(Recorded data)
********

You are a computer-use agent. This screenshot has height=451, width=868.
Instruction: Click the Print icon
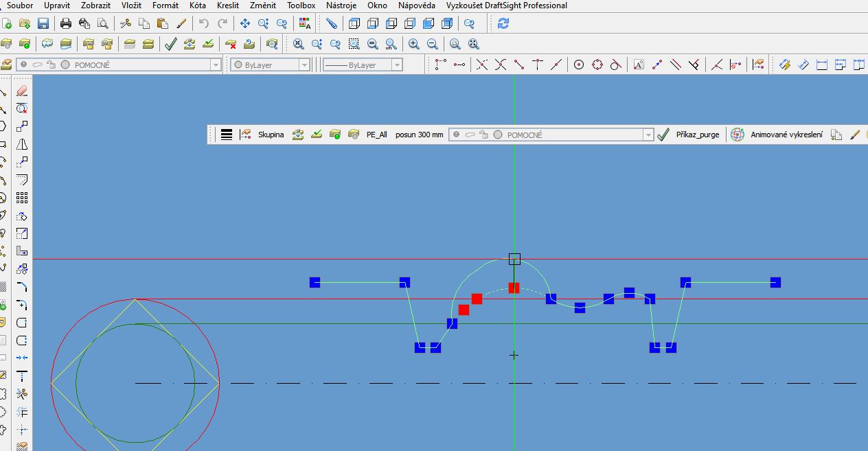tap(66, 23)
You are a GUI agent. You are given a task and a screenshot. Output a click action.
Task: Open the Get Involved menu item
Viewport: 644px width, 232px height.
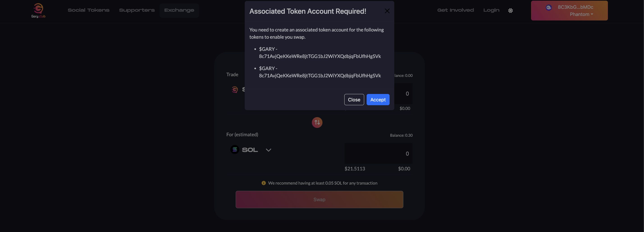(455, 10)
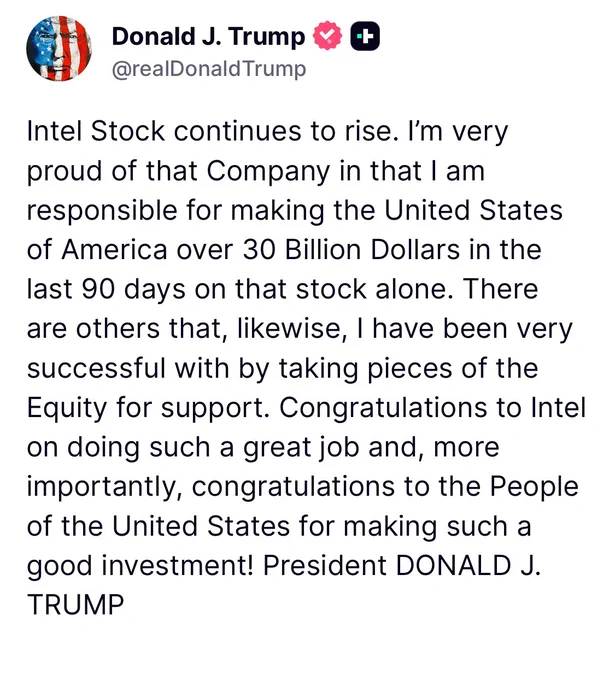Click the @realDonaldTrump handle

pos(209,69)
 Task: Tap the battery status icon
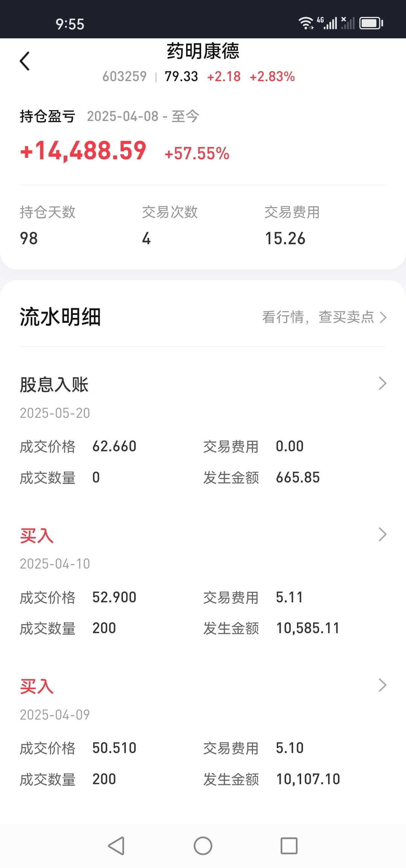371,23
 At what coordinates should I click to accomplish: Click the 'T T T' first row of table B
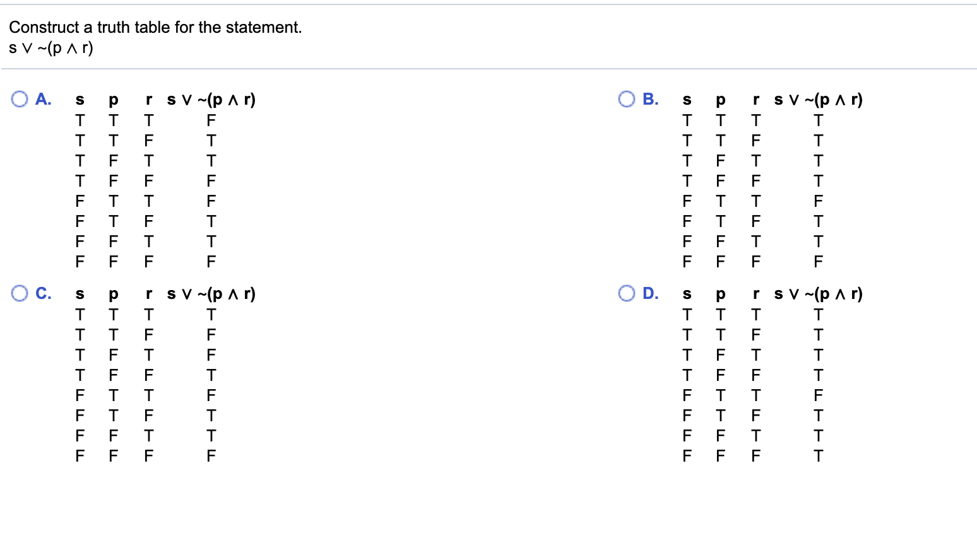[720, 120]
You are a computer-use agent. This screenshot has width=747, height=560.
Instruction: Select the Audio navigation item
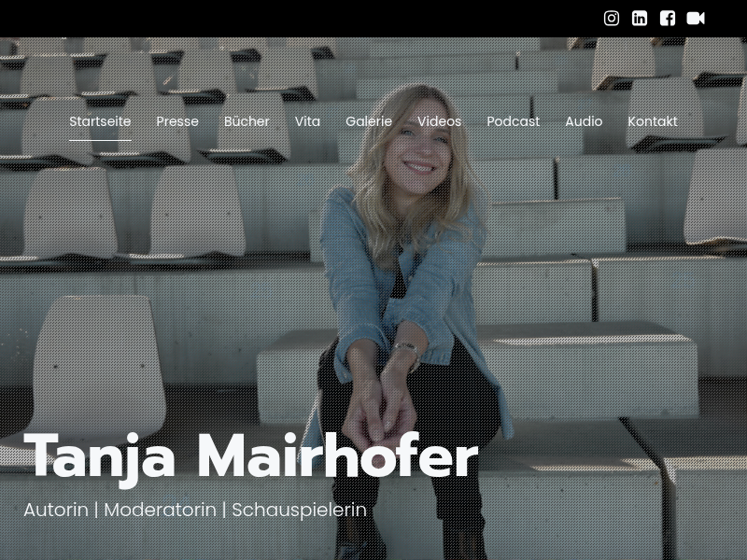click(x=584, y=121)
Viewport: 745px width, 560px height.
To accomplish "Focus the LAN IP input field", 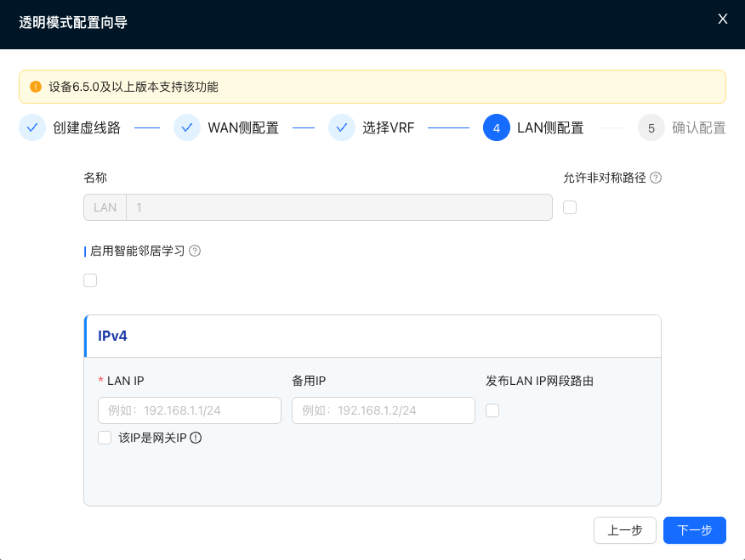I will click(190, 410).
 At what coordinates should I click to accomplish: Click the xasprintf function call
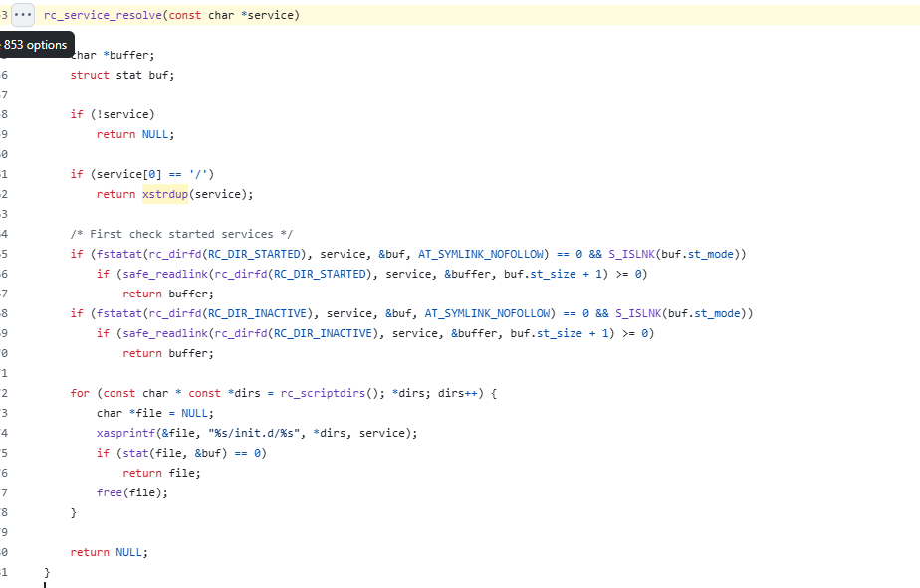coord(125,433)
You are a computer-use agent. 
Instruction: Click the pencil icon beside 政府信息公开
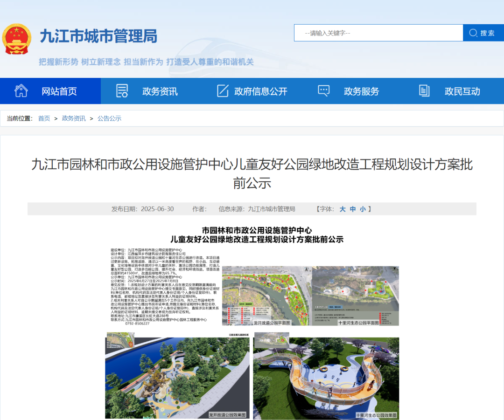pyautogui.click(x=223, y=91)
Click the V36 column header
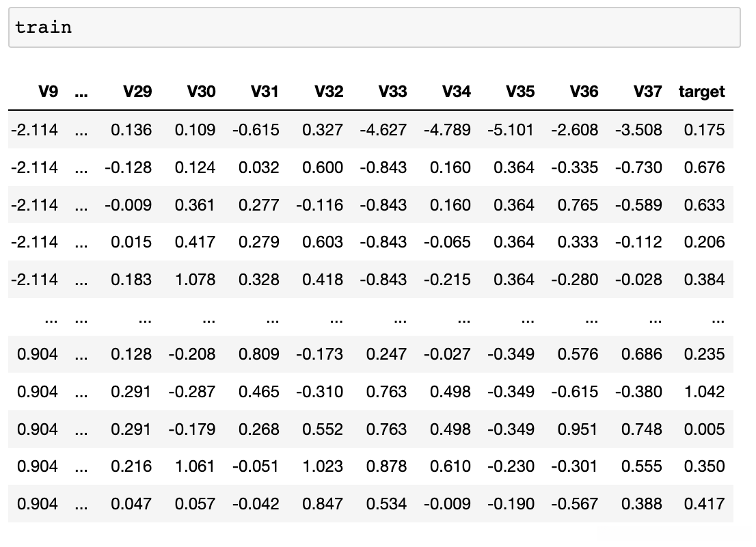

********

**What the task asks**
Extract every line containing the string "computer" from the data above.

**Written reply**
You are a computer-use agent. This screenshot has height=451, width=868.
You are a computer-use agent. This screenshot has width=747, height=560.
You are a computer-use agent. 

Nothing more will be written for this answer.